▶ [What is needed]
In the forum thread below about dating Surefire lights by serial number, transcribe the passage starting with "To summarise: serial" and going on through "in this respect.", copying it word for word.

*** Opening of Text shown ***

# Can anyone date Surefire lights by their serial numbers?



## Brownstone (Dec 21, 2009)

Hi all,

Is there a table or document anywhere that can provide a rough date of manufacturer given a Surefire serial number?

Specifically interested in the M95x bodies.

Thanks!


----------



## greenLED (Dec 21, 2009)

As far as we've been able to tell, SF serial numbers have no relationship with age.


----------



## Roger Sully (Dec 21, 2009)

My SF doesn't even have a serial# :shrug:
I just know that it's ooold !


----------



## greenLED (Dec 21, 2009)

HSG said:


> My SF doesn't even have a serial# :shrug:
> I just know that it's ooold !


Pics please. What model is it? DaFabricata would be interested in it.


----------



## Roger Sully (Dec 21, 2009)

It's my first 6P that I got when I first became an EMT about 15 years ago.
I moved about a year ago and while going through an old dersk I found the box..of course I didn't know about CPF then and thought "Do I still need this box? It's not like I'm going to return it..." 
It was in durned good shape too! Everything it came with (except the light and batteries of course) were still in the box...


----------



## souptree (Dec 21, 2009)

Size15s can date them just by looking at the file name of a jpeg. :laughing:


----------



## Tempest UK (Dec 21, 2009)

greenLED said:


> Pics please. What model is it? DaFabricata would be interested in it.



Back in the Laser Products days, when the bodies of the flashlights didn't have flat surfaces for markings, no serial numbers were used. As such, there were a lot of models produced without serial numbers, not just the usual, smaller 3P/6P/9P lights but also the larger 12PM/12ZM models and all of the other oddities that no longer get any mention on CPF.

The only markings were on the tailcap.

If you (the OP, or anyone else) want to date a SureFire then posting a picture would certainly help. The serial number itself might not be very useful (although it can help sometimes) but the design itself and particular features can place it at a particular time. 

Doing this with more recent SureFires is a lot easier now that just about everything is marked in some way and one can therefore distinguish one revision from another with ease. For example, the KL1 and KX1 are visually similar, but the fact that one is marked KL1 and the other KX1 helps a fair bit in telling them apart. No such luck with the older models. 

Even with such markings, though, it's not always easy. To use the KX1 example again, there's no difference in the markings between the single-level (30 lumen) KX1 and the two-level (3/45 lumen) KX1 replacing it.

To summarise: serial numbers aren't a good guide, determining age is difficult but not impossible, and it's best to post a photo of the light in question 

Regards,
Tempest


----------



## ampdude (Dec 22, 2009)

I wonder if Surefire has any type of records kept over the years that would date flashlights to an approximate date, I am thinking they must have some form of records in this respect.


----------

*** Close of Text shown ***
*** Opening of Given data ***

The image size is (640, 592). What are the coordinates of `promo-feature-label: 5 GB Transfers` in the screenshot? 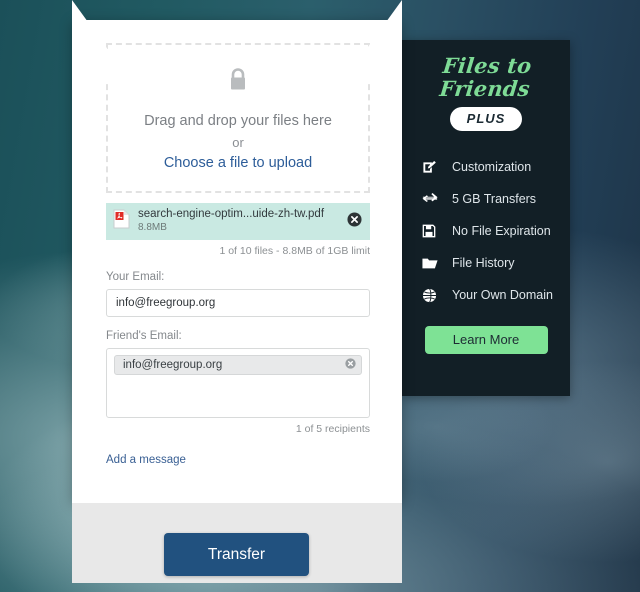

*** Close of Given data ***

▶ [Task response]
To summarise: serial numbers aren't a good guide, determining age is difficult but not impossible, and it's best to post a photo of the light in question 

Regards,
Tempest


----------



## ampdude (Dec 22, 2009)

I wonder if Surefire has any type of records kept over the years that would date flashlights to an approximate date, I am thinking they must have some form of records in this respect.